My dad, a semi-pro musician, would keep his chops in shape and wash off some of the mental grunge of corporate life by sitting down at the piano just about every night and playing for 15 or 20 minutes. Often it was stride-style, like Fats Waller; from time to time, if he was preparing for a gig, it might be something more formal.
The piano joined the household either a couple months before I did or a couple months after.
One of my dad’s old college friends has told me a story of coming to visit when I was a toddler, and seeing my dad playing me notes on the piano to try to ascertain whether I had perfect pitch. (Unfortunately, I don’t. Sorry, Dad.)
Now my folks are retired, and shedding possessions, and lightening their load, and thinking about maybe moving to a different house.
Plus, today’s digital keyboards can capably simulate the sounds of everything from a baby grand to a clavinet to a softly plucked jazz guitar. My dad has a good digital keyboard, and it’s less imperative now to have a big piano in the living room than it seemed 40 years ago.
So off it went, a week or two ago, trucked off to a new owner in Buffalo.
I would guesstimate that my dad has lived 60 of his 70 years in a home with an acoustic piano of some sort, with the exceptions being college and his first five or six years of marriage. So this is a minor but interesting milestone in Blumenau family history, this transaction.

My folks hosted Christmas parties for many years at which my dad’s musician friends would show up and blow a couple sets of jazz. This pic is also probably circa 1981, and early in the night — these parties drew a fair number of people.
I can’t think of a calendar entry from my grandfather’s calendars in which he surrenders anything of that level of significance. (Except possibly for his job, which would be an interesting post, but not here and now.)
So instead, I’ll link this to a calendar entry in which my great-grandma comes to the end of something musical that, I imagine, mattered a fair amount to her.
I’ve mentioned before that my great-grandma was a piano teacher. She taught my dad how to play. And she held a recital for her students every year at the house on Hope Street, followed by some low-key refreshments.

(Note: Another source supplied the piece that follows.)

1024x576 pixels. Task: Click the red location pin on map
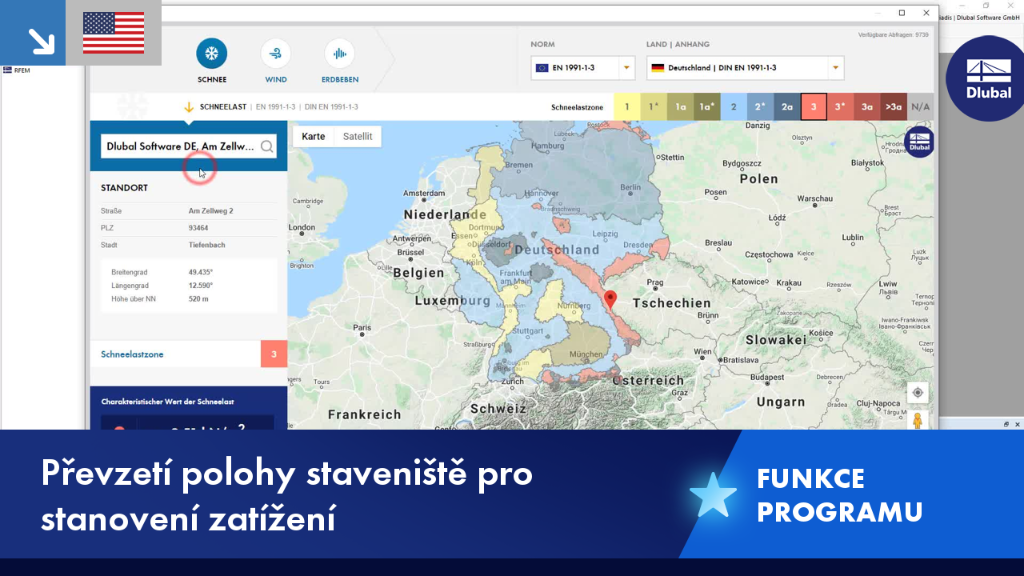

(A few of her former students have even made their way here to the blog, which is a marvelous thing.)
Anyway, the calendar entry above is the last calendar entry I have a picture of that mentions my great-grandma’s annual recital.

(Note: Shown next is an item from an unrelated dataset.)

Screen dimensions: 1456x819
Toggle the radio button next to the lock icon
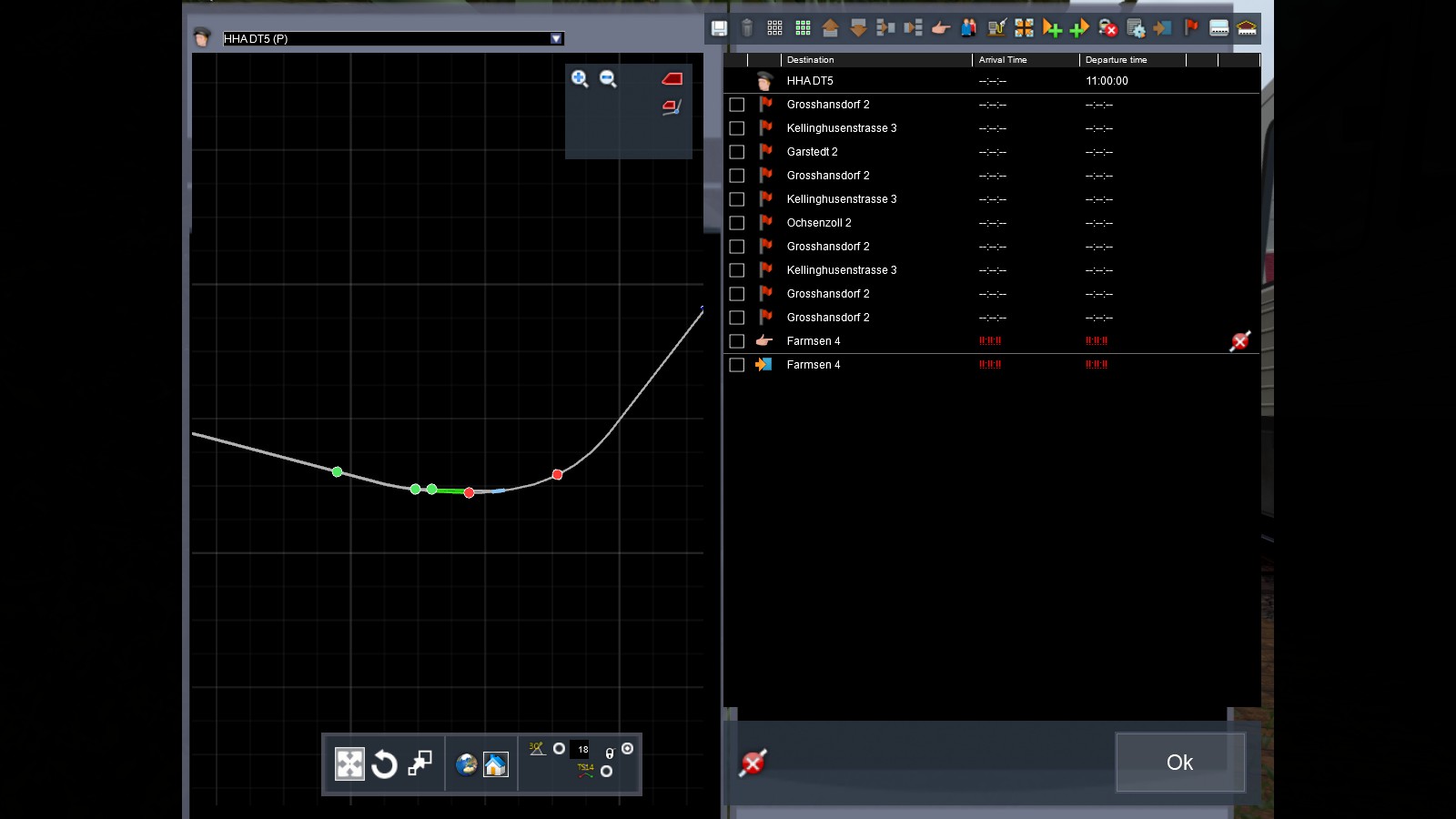pos(627,749)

She would have been 82 years old in June of 1969, and probably about ready to stop teaching the basics of piano to the youth of Stamford.

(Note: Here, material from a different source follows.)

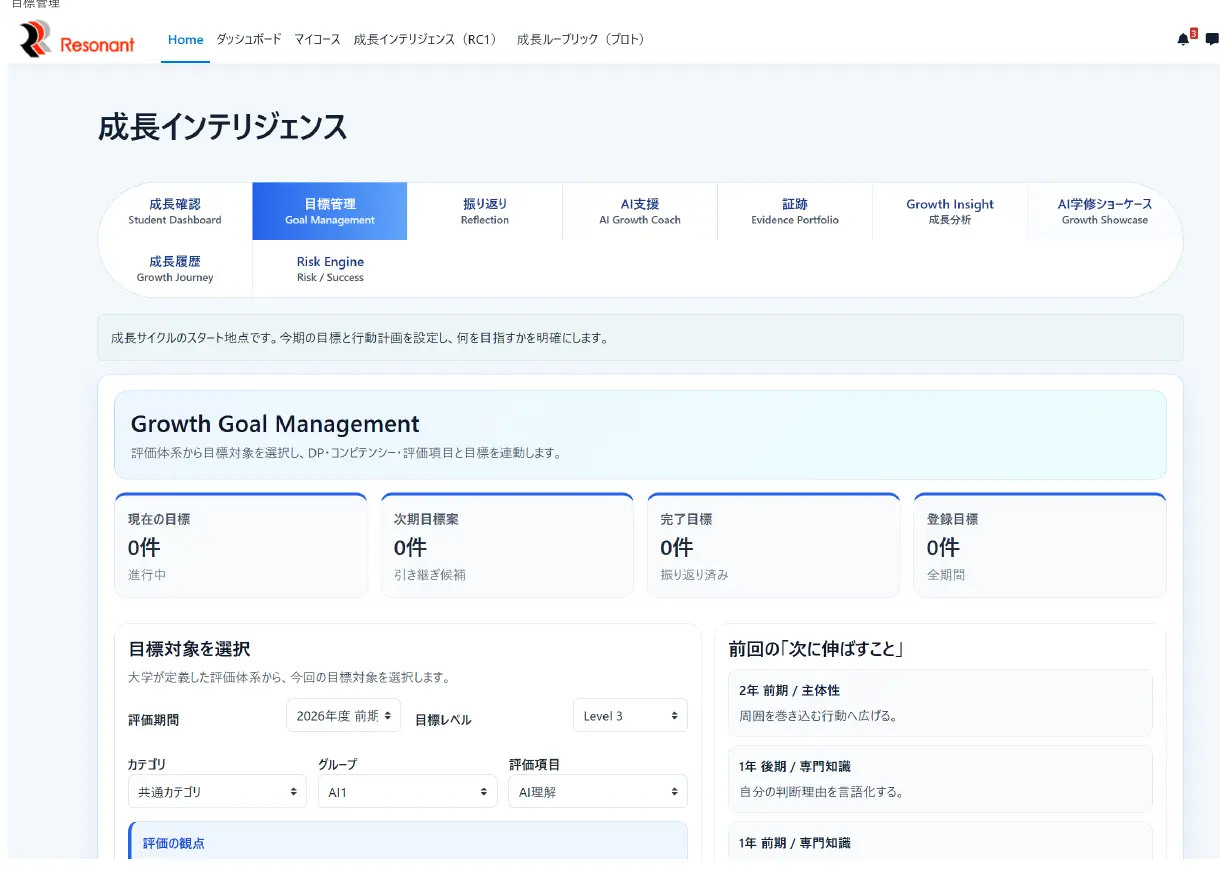This screenshot has height=870, width=1220.
Task: Open the 成長確認 Student Dashboard tab
Action: [x=175, y=211]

I’m also fairly sure that her piano teaching ended sometime around 1970, when she went through a period of suffering spells of disorientation. (I’ve written about that before too.)
So, while her last recital could have been in 1970 or ’71, I’m going to presume for the purposes of this blog entry that the June 21, 1969, calendar entry represents another Blumenau family goodbye to the world of the piano. Not to the instrument, per se — her upright piano remained in the living room at Hope Street after she stopped teaching — but to a certain connection to the instrument.
My grandparents’ upright piano made the move with them from Stamford to Rochester in the mid-’80s. It was not of the same quality as the Mason & Hamlin, though, and I don’t know what became of it. I suspect it was disposed of without great ceremony, which was in keeping with its age and condition.
The Mason & Hamlin may be the last piano in the family for a while, as my brother and I have broken the keyboard tradition. (He took lessons for a while; I was never coordinated enough to manage 88 keys.)
I do have a couple of guitars lying around the house, though. As I write this, I find myself thinking about some future time when my hands are too gnarled to play them and I finally sell them off, bringing another generational shift to the Blumenau family’s long relationship with music.